AUTHOR=Venkatesh Jaganathan , Muthu Magesh , Singaravelu Indulekha , Cheriyan Vino T. , Sekhar Sreeja C. , Acharige Nuwan C. P. N. , Levi Edi , Assad Hadeel , Pflum Mary Kay H. , Rishi Arun K. TITLE=Phosphorylation of cell cycle and apoptosis regulatory protein-1 by stress activated protein kinase P38γ is a novel mechanism of apoptosis signaling by genotoxic chemotherapy JOURNAL=Frontiers in Oncology VOLUME=14 YEAR=2024 URL=https://www.frontiersin.org/journals/oncology/articles/10.3389/fonc.2024.1376666 DOI=10.3389/fonc.2024.1376666 ISSN=2234-943X ABSTRACT=

CARP-1, a perinuclear phospho-protein, regulates cell survival and apoptosis signaling induced by genotoxic drugs. However, kinase(s) phosphorylating CARP-1 and down-stream signal transduction events remain unclear.
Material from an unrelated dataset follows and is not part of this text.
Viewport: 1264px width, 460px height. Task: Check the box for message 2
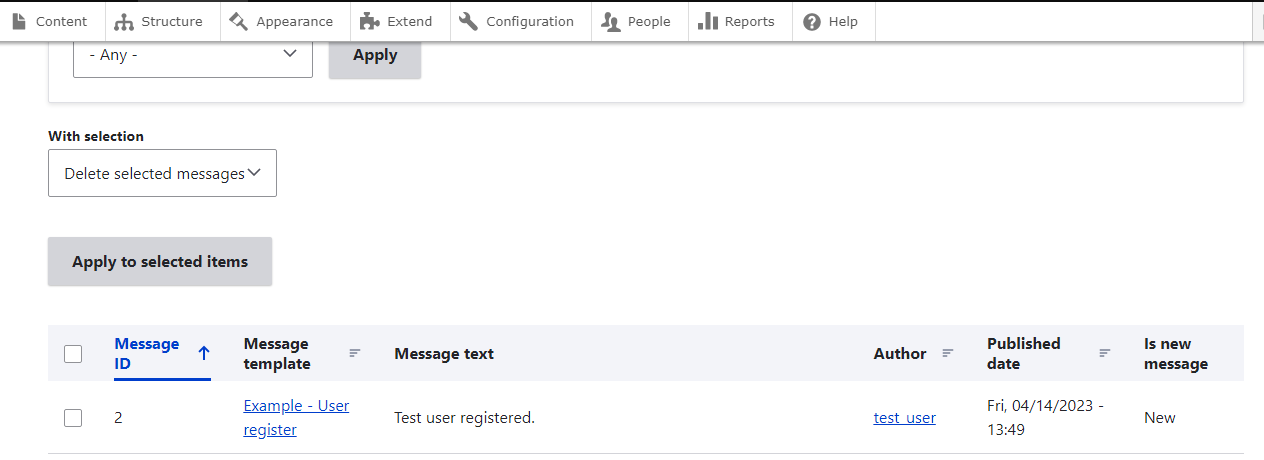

Here we find that CARP-1 Serine (S)626 and Threonine (T)627 substitution to Alanines (AA) inhibits genotoxic drug-induced apoptosis. CARP-1 T627 is followed by a Proline (P), and this TP motif is conserved in vertebrates. Based on these findings, we generated affinity-purified, anti-phospho-CARP-1 T627 rabbit polyclonal antibodies, and utilized them to elucidate chemotherapy-activated, CARP-1-dependent cell growth signaling mechanisms. Our kinase profiling studies revealed that MAPKs/SAPKs phosphorylated CARP-1 T627. We then UV cross-linked protein extracts from Adriamycin-treated HeLa cervical cancer cells with a CARP-1 (614–638) peptide, and conducted liquid chromatography-tandem mass spectrometry (LC-MS/MS) analyses of the peptide-bound protein complexes. This experiment revealed SAPK p38γ interaction with CARP-1 (614–638) peptide. Our studies further established that SAPK p38γ, but not other MAPKs, phosphorylates CARP-1 T627 in cancer cells treated with genotoxic drugs. Loss of p38γ abrogates CARP-1 T627 phosphorylation, and results in enhanced survival of breast cancer cells by genotoxic drugs. CARP-1 T627 phosphorylation was also noted in breast tumors from patients treated with radiation or endocrine therapies. We conclude that genotoxic drugs activate p38γ-dependent CARP-1 T627 phosphorylation to inhibit cell growth.